Drew Dilkens (au centre) rappelle qu'il a des racines francophones et affirme que son but n'a jamais été d'offenser les francophones de Windsor.

Photo : Elvis Nouemsi Njiké

Il a réitéré son engagement à faire installer un mât permanent pour le drapeau franco-ontarien à proximité de l'hôtel de ville de Windsor.

Nous sommes en train d’élaborer les plans pour le réaménagement de la place de l’hôtel de ville. Une fois que ces plans auront été développés, une fois que la construction sera achevée et que nous installerons les nouveaux mâts plus près de l'hôtel de ville, vous verrez ce nouveau mât. Je m’y suis engagé, a-t-il précisé.

Le maire Dilkens est également revenu sur la polémique née en 2015 à la suite de propos relatifs à la communauté francophone de Windsor.

M. Dilkens avait dit qu’il était difficile d’offrir des services en français dans une communauté aussi multiculturelle que Windsor sans faire de favoritisme.

À l’époque, j’avais déjà dit que mon intention n’était pas d’offenser par mes propos et je dis la même chose aujourd’hui.
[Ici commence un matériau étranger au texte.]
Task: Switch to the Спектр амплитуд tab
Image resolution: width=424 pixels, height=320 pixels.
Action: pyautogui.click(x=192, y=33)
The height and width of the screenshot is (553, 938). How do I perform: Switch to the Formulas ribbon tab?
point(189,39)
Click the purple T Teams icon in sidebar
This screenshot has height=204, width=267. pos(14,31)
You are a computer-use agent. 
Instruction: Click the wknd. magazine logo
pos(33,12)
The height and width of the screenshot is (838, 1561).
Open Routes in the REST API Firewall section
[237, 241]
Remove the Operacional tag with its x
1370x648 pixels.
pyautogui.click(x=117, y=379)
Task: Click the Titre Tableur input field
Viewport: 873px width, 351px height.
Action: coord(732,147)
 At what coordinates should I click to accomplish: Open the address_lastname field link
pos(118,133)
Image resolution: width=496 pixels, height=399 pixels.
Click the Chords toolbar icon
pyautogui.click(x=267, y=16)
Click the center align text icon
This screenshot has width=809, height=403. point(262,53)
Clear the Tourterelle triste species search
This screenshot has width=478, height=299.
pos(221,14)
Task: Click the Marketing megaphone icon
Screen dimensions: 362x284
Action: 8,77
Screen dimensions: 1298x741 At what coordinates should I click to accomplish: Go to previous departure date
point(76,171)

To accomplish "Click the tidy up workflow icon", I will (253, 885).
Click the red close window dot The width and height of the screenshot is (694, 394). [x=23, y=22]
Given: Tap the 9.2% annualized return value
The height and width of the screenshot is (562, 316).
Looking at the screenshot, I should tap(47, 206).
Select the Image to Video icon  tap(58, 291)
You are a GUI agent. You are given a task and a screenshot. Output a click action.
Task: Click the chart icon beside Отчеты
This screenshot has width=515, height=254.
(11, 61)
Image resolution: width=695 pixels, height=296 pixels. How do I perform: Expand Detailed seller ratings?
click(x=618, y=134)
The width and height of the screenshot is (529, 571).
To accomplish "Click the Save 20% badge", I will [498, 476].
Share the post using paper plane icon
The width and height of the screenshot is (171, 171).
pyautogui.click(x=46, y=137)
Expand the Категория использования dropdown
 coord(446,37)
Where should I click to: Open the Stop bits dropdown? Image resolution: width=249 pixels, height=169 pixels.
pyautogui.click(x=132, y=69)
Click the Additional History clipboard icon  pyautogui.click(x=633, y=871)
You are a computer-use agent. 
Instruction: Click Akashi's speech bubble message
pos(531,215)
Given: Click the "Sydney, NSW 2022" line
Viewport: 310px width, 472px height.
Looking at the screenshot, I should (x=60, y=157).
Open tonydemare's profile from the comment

J’aime nos racines franco-canadiennes, a-t-il indiqué.

En fait, a-t-il ajouté, j’ai moi-même des racines franco-canadiennes. Les racines de ma famille remontent à Louis Valère de Saint Louis, le fondateur de Sandwich Town. Ma mère est une Saint Louis. [...] Je suis fier de notre culture française, de mon propre héritage français.